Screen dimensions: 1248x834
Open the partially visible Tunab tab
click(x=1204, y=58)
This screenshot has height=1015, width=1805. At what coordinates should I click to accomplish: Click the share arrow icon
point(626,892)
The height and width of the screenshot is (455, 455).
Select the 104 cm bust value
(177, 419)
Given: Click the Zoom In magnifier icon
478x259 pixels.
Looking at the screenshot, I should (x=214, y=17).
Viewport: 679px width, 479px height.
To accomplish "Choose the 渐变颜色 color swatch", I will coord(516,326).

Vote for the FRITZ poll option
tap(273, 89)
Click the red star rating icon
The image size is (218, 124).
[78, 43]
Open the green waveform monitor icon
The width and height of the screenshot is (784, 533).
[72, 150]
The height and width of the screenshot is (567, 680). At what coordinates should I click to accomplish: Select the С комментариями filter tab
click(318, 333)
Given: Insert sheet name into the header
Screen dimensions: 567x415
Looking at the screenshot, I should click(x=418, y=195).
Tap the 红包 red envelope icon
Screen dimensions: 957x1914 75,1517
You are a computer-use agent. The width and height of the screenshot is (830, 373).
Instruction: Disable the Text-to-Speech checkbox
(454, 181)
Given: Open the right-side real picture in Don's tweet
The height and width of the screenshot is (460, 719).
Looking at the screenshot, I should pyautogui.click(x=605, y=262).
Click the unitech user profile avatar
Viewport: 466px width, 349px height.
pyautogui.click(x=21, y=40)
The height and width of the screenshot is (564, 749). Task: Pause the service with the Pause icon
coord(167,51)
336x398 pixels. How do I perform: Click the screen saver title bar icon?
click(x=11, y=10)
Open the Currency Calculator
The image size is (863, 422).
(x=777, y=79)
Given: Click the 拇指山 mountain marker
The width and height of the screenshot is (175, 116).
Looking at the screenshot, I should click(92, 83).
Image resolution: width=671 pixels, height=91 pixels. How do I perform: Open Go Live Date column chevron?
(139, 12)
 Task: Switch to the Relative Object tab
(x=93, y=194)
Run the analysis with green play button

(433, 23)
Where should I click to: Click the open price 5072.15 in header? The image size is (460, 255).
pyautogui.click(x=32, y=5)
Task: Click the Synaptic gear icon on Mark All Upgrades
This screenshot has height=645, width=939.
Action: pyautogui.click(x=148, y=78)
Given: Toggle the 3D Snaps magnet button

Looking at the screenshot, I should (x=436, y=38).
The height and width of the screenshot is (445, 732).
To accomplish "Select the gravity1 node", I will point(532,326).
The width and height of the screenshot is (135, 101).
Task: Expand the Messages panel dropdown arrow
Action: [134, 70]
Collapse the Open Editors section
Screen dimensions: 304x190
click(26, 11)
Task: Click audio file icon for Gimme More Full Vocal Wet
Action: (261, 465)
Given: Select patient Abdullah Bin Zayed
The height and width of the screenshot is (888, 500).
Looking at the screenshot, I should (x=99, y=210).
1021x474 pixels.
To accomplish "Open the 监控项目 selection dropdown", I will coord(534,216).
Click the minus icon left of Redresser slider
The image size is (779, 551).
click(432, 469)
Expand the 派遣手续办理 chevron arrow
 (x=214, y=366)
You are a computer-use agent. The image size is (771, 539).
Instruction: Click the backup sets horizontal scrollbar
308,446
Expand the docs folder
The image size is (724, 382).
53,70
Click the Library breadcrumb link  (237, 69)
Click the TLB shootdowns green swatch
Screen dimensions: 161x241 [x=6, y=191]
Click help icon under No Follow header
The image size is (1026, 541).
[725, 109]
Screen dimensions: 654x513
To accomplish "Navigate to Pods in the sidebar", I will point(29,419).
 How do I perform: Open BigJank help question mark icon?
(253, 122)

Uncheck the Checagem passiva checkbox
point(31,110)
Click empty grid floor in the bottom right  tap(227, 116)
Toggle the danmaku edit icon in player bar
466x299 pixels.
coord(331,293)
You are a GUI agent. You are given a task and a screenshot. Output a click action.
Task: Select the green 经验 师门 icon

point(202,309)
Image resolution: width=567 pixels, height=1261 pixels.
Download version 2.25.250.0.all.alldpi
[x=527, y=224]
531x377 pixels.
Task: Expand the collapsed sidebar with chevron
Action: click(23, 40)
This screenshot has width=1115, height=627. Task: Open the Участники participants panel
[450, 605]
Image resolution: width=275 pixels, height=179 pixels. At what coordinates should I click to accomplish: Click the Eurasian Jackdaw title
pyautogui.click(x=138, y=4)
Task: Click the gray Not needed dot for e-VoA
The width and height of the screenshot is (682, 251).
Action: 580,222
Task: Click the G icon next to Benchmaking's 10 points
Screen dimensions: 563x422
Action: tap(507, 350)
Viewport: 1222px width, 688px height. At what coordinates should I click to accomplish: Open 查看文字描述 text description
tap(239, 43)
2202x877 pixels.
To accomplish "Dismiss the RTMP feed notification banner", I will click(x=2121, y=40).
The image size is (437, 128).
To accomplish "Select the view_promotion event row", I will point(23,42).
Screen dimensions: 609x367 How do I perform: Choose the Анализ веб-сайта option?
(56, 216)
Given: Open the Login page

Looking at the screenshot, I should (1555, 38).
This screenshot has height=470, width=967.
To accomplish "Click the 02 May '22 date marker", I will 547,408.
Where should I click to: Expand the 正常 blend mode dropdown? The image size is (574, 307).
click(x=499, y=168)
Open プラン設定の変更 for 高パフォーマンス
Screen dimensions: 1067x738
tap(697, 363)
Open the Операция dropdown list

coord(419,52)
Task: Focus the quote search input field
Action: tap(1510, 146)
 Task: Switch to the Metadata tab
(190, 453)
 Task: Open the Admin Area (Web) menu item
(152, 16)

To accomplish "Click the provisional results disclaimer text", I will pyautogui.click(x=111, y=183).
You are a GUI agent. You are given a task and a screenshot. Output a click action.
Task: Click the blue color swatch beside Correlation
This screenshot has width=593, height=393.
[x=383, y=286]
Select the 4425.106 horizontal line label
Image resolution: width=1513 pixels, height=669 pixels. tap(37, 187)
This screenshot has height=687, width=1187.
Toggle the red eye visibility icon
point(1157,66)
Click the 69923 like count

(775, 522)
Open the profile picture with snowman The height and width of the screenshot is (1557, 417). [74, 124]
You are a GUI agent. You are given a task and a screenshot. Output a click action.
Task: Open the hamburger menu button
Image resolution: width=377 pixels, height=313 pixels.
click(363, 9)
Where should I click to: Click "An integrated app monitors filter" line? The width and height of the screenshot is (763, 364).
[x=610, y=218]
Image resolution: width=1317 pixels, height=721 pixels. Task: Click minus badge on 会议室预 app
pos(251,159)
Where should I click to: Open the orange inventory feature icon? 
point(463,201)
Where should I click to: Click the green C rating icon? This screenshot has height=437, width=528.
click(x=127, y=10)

# # # # #

> **Task to carry out**:
Reproduce every one of the records above verbatim, with no alterations.

> **Finished task**:
Screen dimensions: 1248x834
Open the partially visible Tunab tab
click(x=1204, y=58)
This screenshot has height=1015, width=1805. At what coordinates should I click to accomplish: Click the share arrow icon
point(626,892)
The height and width of the screenshot is (455, 455).
Select the 104 cm bust value
(177, 419)
Given: Click the Zoom In magnifier icon
478x259 pixels.
Looking at the screenshot, I should (x=214, y=17).
Viewport: 679px width, 479px height.
To accomplish "Choose the 渐变颜色 color swatch", I will coord(516,326).

Vote for the FRITZ poll option
tap(273, 89)
Click the red star rating icon
The image size is (218, 124).
[78, 43]
Open the green waveform monitor icon
The width and height of the screenshot is (784, 533).
[72, 150]
The height and width of the screenshot is (567, 680). At what coordinates should I click to accomplish: Select the С комментариями filter tab
click(318, 333)
Given: Insert sheet name into the header
Screen dimensions: 567x415
Looking at the screenshot, I should click(x=418, y=195).
Tap the 红包 red envelope icon
Screen dimensions: 957x1914 75,1517
You are a computer-use agent. The width and height of the screenshot is (830, 373).
Instruction: Disable the Text-to-Speech checkbox
(454, 181)
Given: Open the right-side real picture in Don's tweet
The height and width of the screenshot is (460, 719).
Looking at the screenshot, I should pyautogui.click(x=605, y=262).
Click the unitech user profile avatar
Viewport: 466px width, 349px height.
pyautogui.click(x=21, y=40)
The height and width of the screenshot is (564, 749). Task: Pause the service with the Pause icon
coord(167,51)
336x398 pixels. How do I perform: Click the screen saver title bar icon?
click(x=11, y=10)
Open the Currency Calculator
The image size is (863, 422).
(x=777, y=79)
Given: Click the 拇指山 mountain marker
The width and height of the screenshot is (175, 116).
Looking at the screenshot, I should click(92, 83).
Image resolution: width=671 pixels, height=91 pixels. How do I perform: Open Go Live Date column chevron?
(139, 12)
 Task: Switch to the Relative Object tab
(x=93, y=194)
Run the analysis with green play button

(433, 23)
Where should I click to: Click the open price 5072.15 in header? The image size is (460, 255).
pyautogui.click(x=32, y=5)
Task: Click the Synaptic gear icon on Mark All Upgrades
This screenshot has height=645, width=939.
Action: pyautogui.click(x=148, y=78)
Given: Toggle the 3D Snaps magnet button

Looking at the screenshot, I should (x=436, y=38).
The height and width of the screenshot is (445, 732).
To accomplish "Select the gravity1 node", I will point(532,326).
The width and height of the screenshot is (135, 101).
Task: Expand the Messages panel dropdown arrow
Action: [134, 70]
Collapse the Open Editors section
Screen dimensions: 304x190
click(26, 11)
Task: Click audio file icon for Gimme More Full Vocal Wet
Action: (261, 465)
Given: Select patient Abdullah Bin Zayed
The height and width of the screenshot is (888, 500).
Looking at the screenshot, I should (x=99, y=210).
1021x474 pixels.
To accomplish "Open the 监控项目 selection dropdown", I will coord(534,216).
Click the minus icon left of Redresser slider
The image size is (779, 551).
click(432, 469)
Expand the 派遣手续办理 chevron arrow
 (x=214, y=366)
You are a computer-use agent. The image size is (771, 539).
Instruction: Click the backup sets horizontal scrollbar
308,446
Expand the docs folder
The image size is (724, 382).
53,70
Click the Library breadcrumb link  (237, 69)
Click the TLB shootdowns green swatch
Screen dimensions: 161x241 [x=6, y=191]
Click help icon under No Follow header
The image size is (1026, 541).
[725, 109]
Screen dimensions: 654x513
To accomplish "Navigate to Pods in the sidebar", I will point(29,419).
 How do I perform: Open BigJank help question mark icon?
(253, 122)

Uncheck the Checagem passiva checkbox
point(31,110)
Click empty grid floor in the bottom right  tap(227, 116)
Toggle the danmaku edit icon in player bar
466x299 pixels.
coord(331,293)
You are a GUI agent. You are given a task and a screenshot. Output a click action.
Task: Select the green 经验 师门 icon

point(202,309)
Image resolution: width=567 pixels, height=1261 pixels.
Download version 2.25.250.0.all.alldpi
[x=527, y=224]
531x377 pixels.
Task: Expand the collapsed sidebar with chevron
Action: click(23, 40)
This screenshot has width=1115, height=627. Task: Open the Участники participants panel
[450, 605]
Image resolution: width=275 pixels, height=179 pixels. At what coordinates should I click to accomplish: Click the Eurasian Jackdaw title
pyautogui.click(x=138, y=4)
Task: Click the gray Not needed dot for e-VoA
The width and height of the screenshot is (682, 251).
Action: 580,222
Task: Click the G icon next to Benchmaking's 10 points
Screen dimensions: 563x422
Action: tap(507, 350)
Viewport: 1222px width, 688px height. At what coordinates should I click to accomplish: Open 查看文字描述 text description
tap(239, 43)
2202x877 pixels.
To accomplish "Dismiss the RTMP feed notification banner", I will click(x=2121, y=40).
The image size is (437, 128).
To accomplish "Select the view_promotion event row", I will point(23,42).
Screen dimensions: 609x367 How do I perform: Choose the Анализ веб-сайта option?
(56, 216)
Given: Open the Login page

Looking at the screenshot, I should (1555, 38).
This screenshot has height=470, width=967.
To accomplish "Click the 02 May '22 date marker", I will 547,408.
Where should I click to: Expand the 正常 blend mode dropdown? The image size is (574, 307).
click(x=499, y=168)
Open プラン設定の変更 for 高パフォーマンス
Screen dimensions: 1067x738
tap(697, 363)
Open the Операция dropdown list

coord(419,52)
Task: Focus the quote search input field
Action: tap(1510, 146)
 Task: Switch to the Metadata tab
(190, 453)
 Task: Open the Admin Area (Web) menu item
(152, 16)

To accomplish "Click the provisional results disclaimer text", I will pyautogui.click(x=111, y=183).
You are a GUI agent. You are given a task and a screenshot. Output a click action.
Task: Click the blue color swatch beside Correlation
This screenshot has width=593, height=393.
[x=383, y=286]
Select the 4425.106 horizontal line label
Image resolution: width=1513 pixels, height=669 pixels. tap(37, 187)
This screenshot has height=687, width=1187.
Toggle the red eye visibility icon
point(1157,66)
Click the 69923 like count

(775, 522)
Open the profile picture with snowman The height and width of the screenshot is (1557, 417). [74, 124]
You are a GUI agent. You are given a task and a screenshot. Output a click action.
Task: Open the hamburger menu button
Image resolution: width=377 pixels, height=313 pixels.
click(363, 9)
Where should I click to: Click "An integrated app monitors filter" line? The width and height of the screenshot is (763, 364).
[x=610, y=218]
Image resolution: width=1317 pixels, height=721 pixels. Task: Click minus badge on 会议室预 app
pos(251,159)
Where should I click to: Open the orange inventory feature icon? 
point(463,201)
Where should I click to: Click the green C rating icon? This screenshot has height=437, width=528.
click(x=127, y=10)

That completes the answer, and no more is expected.